Wed, March 13, 2:45 to 4:15pm, Hyatt Regency Miami, Floor: Third Level, Johnson 1

Proposal

In this presentation we discuss a set of theoretical and methodological challenges that comparative policy research faces when analyzing global education policy mobilities within and across federal systems. We contend that global flows can be reassembled into federal systems of education in different ways, and in ways that contribute to shifts in power relations among actors and organizations (including government departments) at different scales within those systems. We present different examples that question the linear implications of the nested Russian dolls metaphor, showing that while global flows can move vertically from the national to the sub-national, sub-national entities and local authorities can also connect in horizontal and topological ways with global actors and in ways that do not necessarily implicate national-scale policy actors or organizations. Thus, we argue that the dynamics between the global and the federal systems are complex, non-linear, multi-directional and ever changing. There are implications here for doing comparative education policy analysis.

We start by discussing the notion of global policy mobilities and the kinds of theoretical approaches that we suggest can be productive in understanding the flows of power in education policy across spaces. We then move on to conceptualize “the federal” in education. While global flows do not lead toward universal results or linear policy convergence across nations, we also stress the necessity to think about federalism not as singular but in the plural, as federalisms, given the different configurations and historical developments of federal systems of education. To conclude, we highlight four analytic tensions for research on global policy mobilities in and across federal education systems.

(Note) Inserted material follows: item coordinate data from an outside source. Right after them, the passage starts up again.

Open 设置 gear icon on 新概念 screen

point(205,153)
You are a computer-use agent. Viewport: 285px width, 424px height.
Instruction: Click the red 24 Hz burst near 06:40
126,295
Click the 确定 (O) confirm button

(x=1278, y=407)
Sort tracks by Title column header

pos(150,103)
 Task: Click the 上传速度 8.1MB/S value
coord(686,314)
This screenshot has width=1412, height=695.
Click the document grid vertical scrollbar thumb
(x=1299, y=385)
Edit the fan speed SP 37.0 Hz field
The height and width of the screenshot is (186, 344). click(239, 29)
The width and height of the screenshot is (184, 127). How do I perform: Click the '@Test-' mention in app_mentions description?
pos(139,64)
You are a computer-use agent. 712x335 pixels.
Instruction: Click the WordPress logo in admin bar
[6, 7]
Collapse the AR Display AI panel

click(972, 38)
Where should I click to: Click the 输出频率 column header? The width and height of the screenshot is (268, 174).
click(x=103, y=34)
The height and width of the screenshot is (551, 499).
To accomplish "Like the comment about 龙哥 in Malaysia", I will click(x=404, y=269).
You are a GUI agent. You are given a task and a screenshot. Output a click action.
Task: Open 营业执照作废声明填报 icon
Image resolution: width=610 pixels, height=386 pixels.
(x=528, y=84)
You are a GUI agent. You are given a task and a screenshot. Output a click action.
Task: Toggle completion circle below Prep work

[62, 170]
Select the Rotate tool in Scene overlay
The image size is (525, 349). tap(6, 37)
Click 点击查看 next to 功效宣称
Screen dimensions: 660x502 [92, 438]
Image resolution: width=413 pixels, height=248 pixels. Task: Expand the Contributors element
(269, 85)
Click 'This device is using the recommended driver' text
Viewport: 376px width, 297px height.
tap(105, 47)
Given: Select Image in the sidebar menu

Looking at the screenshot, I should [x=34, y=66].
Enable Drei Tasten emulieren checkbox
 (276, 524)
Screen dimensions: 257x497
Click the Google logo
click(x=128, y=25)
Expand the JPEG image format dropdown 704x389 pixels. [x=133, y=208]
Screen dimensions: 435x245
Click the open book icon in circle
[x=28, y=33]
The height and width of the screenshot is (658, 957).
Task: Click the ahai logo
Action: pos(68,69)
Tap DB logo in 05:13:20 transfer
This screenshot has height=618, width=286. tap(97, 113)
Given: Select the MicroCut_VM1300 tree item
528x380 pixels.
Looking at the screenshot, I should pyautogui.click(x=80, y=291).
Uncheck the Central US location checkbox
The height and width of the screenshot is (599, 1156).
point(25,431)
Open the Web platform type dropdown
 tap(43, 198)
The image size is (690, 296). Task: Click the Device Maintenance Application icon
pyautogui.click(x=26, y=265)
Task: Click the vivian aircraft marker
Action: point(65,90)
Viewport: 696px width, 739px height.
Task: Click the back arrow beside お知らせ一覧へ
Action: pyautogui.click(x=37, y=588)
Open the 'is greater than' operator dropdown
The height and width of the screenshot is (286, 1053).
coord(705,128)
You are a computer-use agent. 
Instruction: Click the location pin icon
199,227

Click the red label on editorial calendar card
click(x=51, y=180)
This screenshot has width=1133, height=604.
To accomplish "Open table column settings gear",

First, we argue that comparative analysis of global policy mobilities in federal systems draws attention to the need to develop deep understandings of the political and policy forms, structures and technologies that shape the architectures of governance in different federalisms. Second, when we look comparatively at federalisms in education, close attention is needed to the political and policy arrangements operating at different ‘scales’ within the nation (e.g. national, subnational, local), and the complex interaction between such scales. Thus, while we maintain that there is a need to move beyond the vertical nested dolls metaphor, we should not obscure from view the importance of scales in the making of political and policy systems and the role played by scalar systems in mediating global policy flows. Third, we highlight the importance of considering the distinctive national and subnational politics, cultures, histories, and path dependencies of each federal system. In other words, it is not only that the forms, structures and technologies that make political and policy systems matter, but also that the very conditions of possibility of those systems are deeply informed by what has gone before and what presently exists. Fourth, we point not only to the need for deeper theorization of global policy mobilities in federal systems, but also to methodological approaches aimed at avoiding decontextualization, endless description, and simplistic comparisons of these dynamics.